When the provisional diagnosis was AD, imaging results led to a change in diagnosis in 37 percent of cases. When the pre-scan diagnosis was either "indeterminate" or another cause of dementia, the diagnosis changed in over 60 percent of cases. In either direction, the scans increased the physicians' ratings of diagnostic confidence by about 20 percent.
Impact on Treatment and Testing Decisions
Florbetapir PET also provided useful information for treatment decision-making: in 87 percent of patients, the results contributed to at least one change in the treatment plan. The main impact was in deciding whether or not to use medications that are helpful in AD. The scan results also affected decisions on further testing—in many cases, physicians dropped plans to perform additional brain imaging studies or neuropsychological tests.
Alzheimer disease is the most common cause of dementia, but the diagnosis can be challenging to make. The only definitive way to diagnose AD is by autopsy examination of the brain after death. Up to 20 percent of patients diagnosed with AD turn out not to have had AD on autopsy, while up to 40 percent of patients diagnosed with other causes of dementia have evidence of AD at autopsy.
Florbetapir PET is the first FDA-approved imaging that can estimate amyloid deposits in the brain of a living patient. Previous studies have shown that the scans are accurate in identifying patients later shown to have AD at autopsy.
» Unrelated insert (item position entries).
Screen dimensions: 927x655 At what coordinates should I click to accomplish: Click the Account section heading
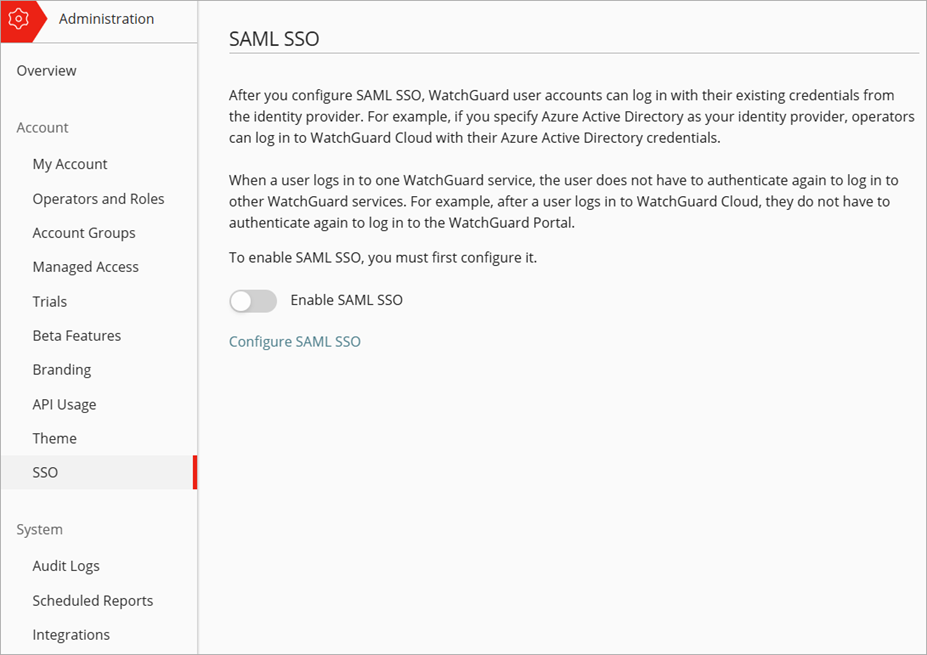pyautogui.click(x=42, y=127)
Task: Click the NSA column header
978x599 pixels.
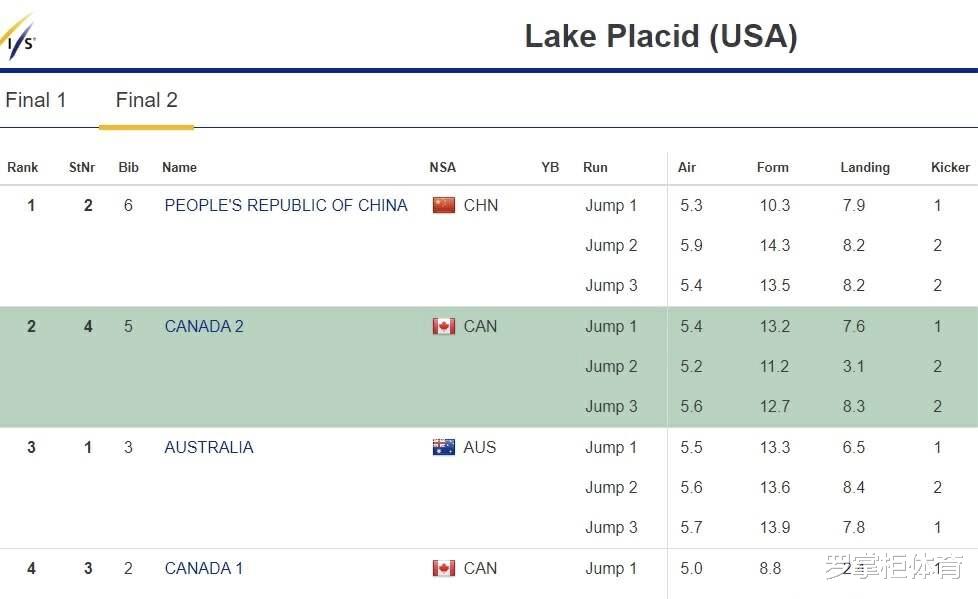Action: (442, 167)
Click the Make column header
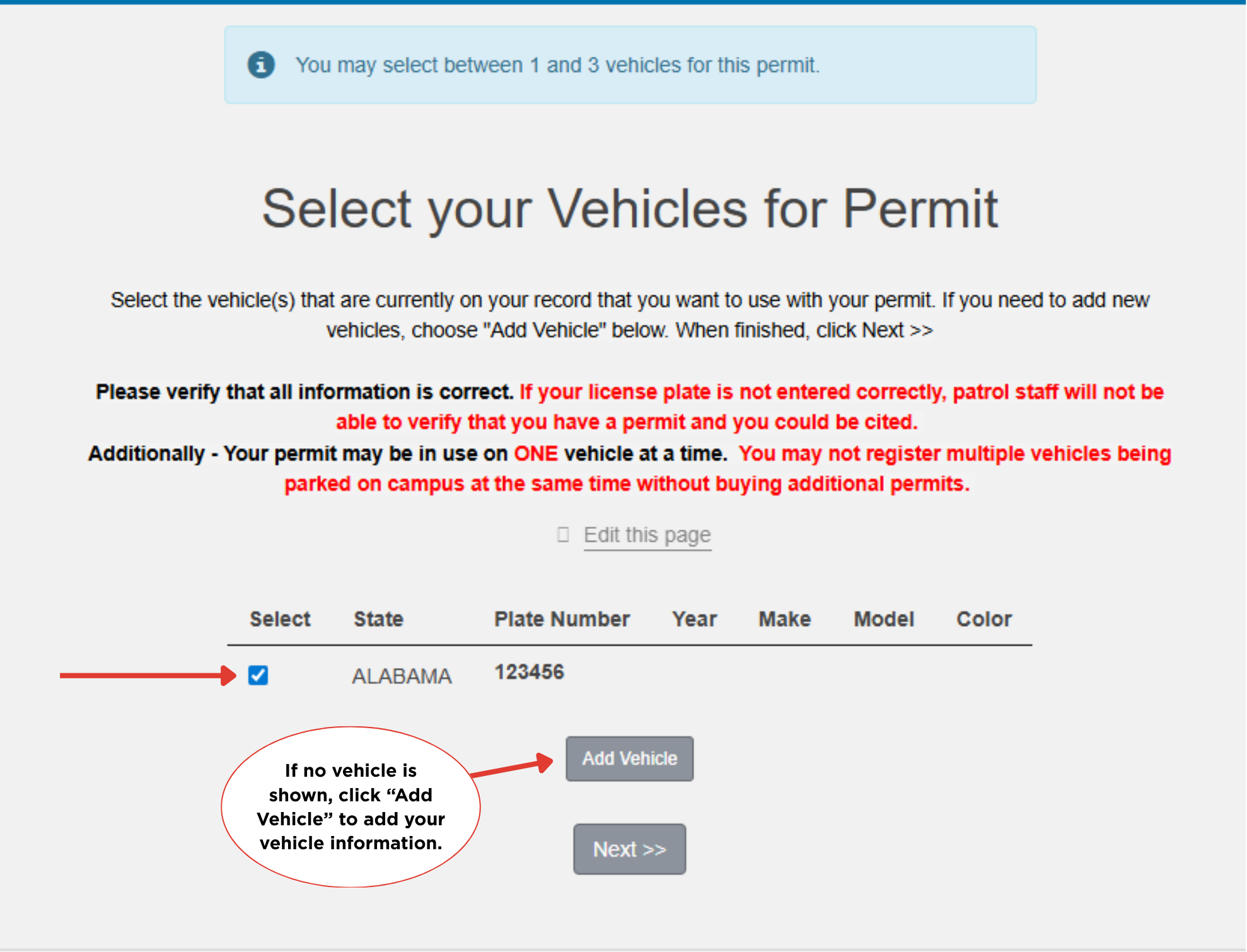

The new results show that florbetapir PET scans can have a significant effect in "real world" clinical evaluation of patients with cognitive impairment. By strengthening the case for or against a diagnosis of AD, this test can have a significant impact on patient management—particularly related to the use of AD medications and the need for further testing. Additional studies will be needed to confirm whether "clinical care that includes amyloid imaging will translate into better outcomes" for patients with cognitive impairment and possible AD.